En 2019, l’administration de Moon Jae-in a rebaptisé la chaîne de la mort et les stratégies de punition massive et de représailles coréennes afin de soutenir les initiatives de réconciliation dans la péninsule. Cependant, il n’y a eu aucune modification significative dans les plans d’acquisition ou apparemment dans l’intention opérationnelle des trois composantes au-delà d’une déclaration du gouvernement selon laquelle ces capacités seraient désormais axées sur les menaces omnidirectionnelles et pas seulement sur la Corée du Nord. Cependant, la menace du Nord domine toujours la pensée stratégique sud-coréenne, et alors que le gouvernement Moon insiste continuellement sur l’engagement avec Pyongyang, les investissements sud-coréens dans l’armement avancé n’ont fait que s’intensifier pendant sa présidence. La Corée du Sud a considérablement amélioré ses capacités de frappe de précision, en investissant dans une série de moyens avancés de renseignement, de surveillance et de reconnaissance ainsi que dans une force florissante de missiles balistiques et de croisière lancés par air, mer et terre.
Il est compréhensible que la Corée du Sud cherche à se doter d’une capacité de dissuasion indépendante compte tenu des avantages qu’elle offre. Bien qu’une stratégie de contre-force conventionnelle reste extrêmement difficile à mettre en œuvre, elle aura probablement un effet dissuasif, car la moindre chance qu’une attaque échoue ou que la Corée du Sud exerce des représailles catastrophiques peut rester entre les mains des dirigeants nord-coréens.

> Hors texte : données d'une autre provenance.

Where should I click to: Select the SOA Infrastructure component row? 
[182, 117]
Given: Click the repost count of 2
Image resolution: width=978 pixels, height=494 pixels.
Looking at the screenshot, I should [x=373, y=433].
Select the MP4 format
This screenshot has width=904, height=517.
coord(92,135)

Elle peut donc réduire le risque de tentatives nord-coréennes de « découplage » entre les États-Unis et la Corée du Sud et d’une attaque nucléaire nord-coréenne au cas où les États-Unis abandonneraient leurs engagements de sécurité dans la péninsule. Un autre avantage à long terme du développement d’une capacité de dissuasion à Séoul, est que les capacités de missiles avancés renforceront sa latence nucléaire et faciliteront l’obtention d’une dissuasion nucléaire crédible si jamais la Corée du Sud voulait construire la bombe.
La recherche par Séoul d’une capacité de contre-force conventionnelle est également, en partie, une couverture contre l’abandon des États-Unis. Pour être clair, cette couverture se fait avec un certain degré de consentement et de soutien des États-Unis et sous le couvert de la sécurité fournie par les forces conventionnelles et nucléaires américaines. La Corée du Sud coordonne à la fois sa stratégie et ses acquisitions avec les États-Unis et, pour l’instant, elle compte sur les États-Unis pour des données cruciales de renseignement, de surveillance et de reconnaissance. Les capacités de la Corée du Sud peuvent travailler de concert avec les forces américaines en cas d’urgence dans la péninsule. Par exemple, en juin 2020, le ministre coréen de la défense a révélé l’existence d’exercices militaires conjoints entre les États-Unis et la Corée du Sud visant à améliorer les réponses communes en matière de défense anti-missiles, même si les capacités sud-coréennes ne sont pas en réseau avec les systèmes américains. Mais, ce qui est vital pour Séoul, en cas d’abandon, est que la Corée du Sud disposerait d’une capacité de défense indépendante.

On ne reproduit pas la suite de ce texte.